Excludes fields of the Request object from being checked for potentially unsafe HTML markup and client script.
Assembly: System.Web.WebPages (in System.Web.WebPages.dll)
|Unvalidated(HttpRequest)||Returns a version of form values, cookies, and query-string variables without checking them first for HTML markup and client script.|
|Unvalidated(HttpRequestBase)||Returns all values from the Request object (including form fields, cookies, and the query string) without checking them first for HTML markup and client script.|
|Unvalidated(HttpRequest, String)||Returns a value from the specified form field, cookie, or query-string variable without checking it first for HTML markup and client script.|
|Unvalidated(HttpRequestBase, String)||Returns the specified value from the Request object without checking it first for HTML markup and client script.|
Request validation checks for HTML markup and client script when a page is submitted. Validation examines form fields, cookies, and query-string variables. By default, if any markup or script is detected, ASP.NET throws an exception and the page is not processed. This helps protect the web application against security exploits such as cross-site scripting (XSS) attacks.

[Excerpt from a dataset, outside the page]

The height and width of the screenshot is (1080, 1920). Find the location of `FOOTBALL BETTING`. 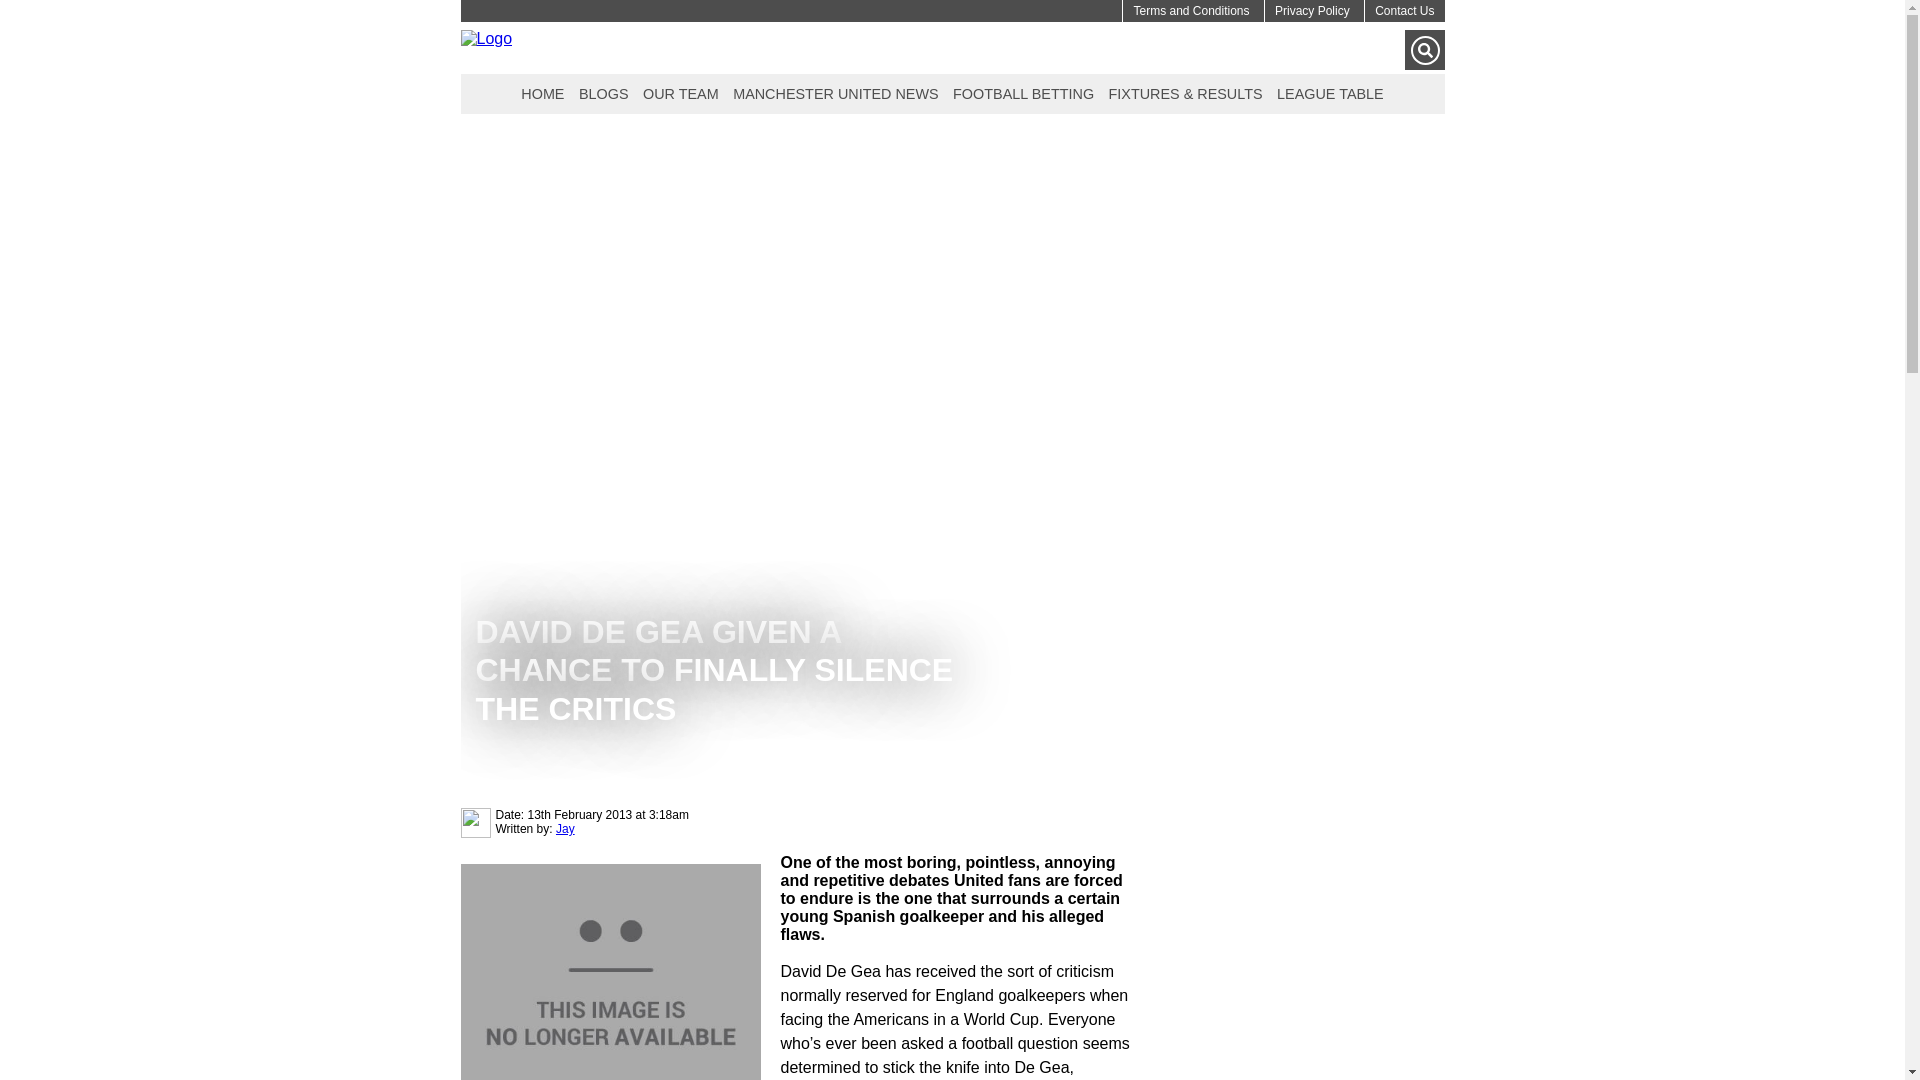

In some instances, it is useful to let users submit markup in specific fields (input and textarea elements) on a page. For example, this is typical in a field where users can enter free-form comments. In that case, you can exclude that field from request validation, and users can include markup such as <b>, <em>, and so on.
If you exclude a field from request validation, you must check it yourself to be sure it does not include malicious markup or code.
The methods in this class are not intended to be called directly. For example, to exclude httpRequest, you would not use System.Web.Helpers.Validation.Unvalidated(httpRequest). Instead, use Request.Unvalidated(httpRequest).